YOUR ASSIGNMENT: Print the entries in full, word for word, but not the pictures.

Dataset records
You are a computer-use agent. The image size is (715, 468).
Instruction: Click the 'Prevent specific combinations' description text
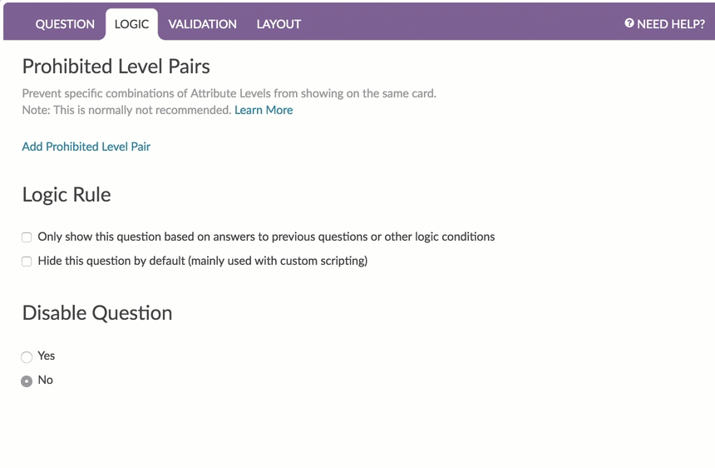229,93
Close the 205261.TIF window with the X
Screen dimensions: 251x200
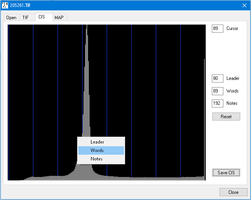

TASK RESULT:
You are a computer-use agent. The image size is (715, 468).
Instruction: Click the 'Prevent specific combinations' description text
229,93
Close the 205261.TIF window with the X
Screen dimensions: 251x200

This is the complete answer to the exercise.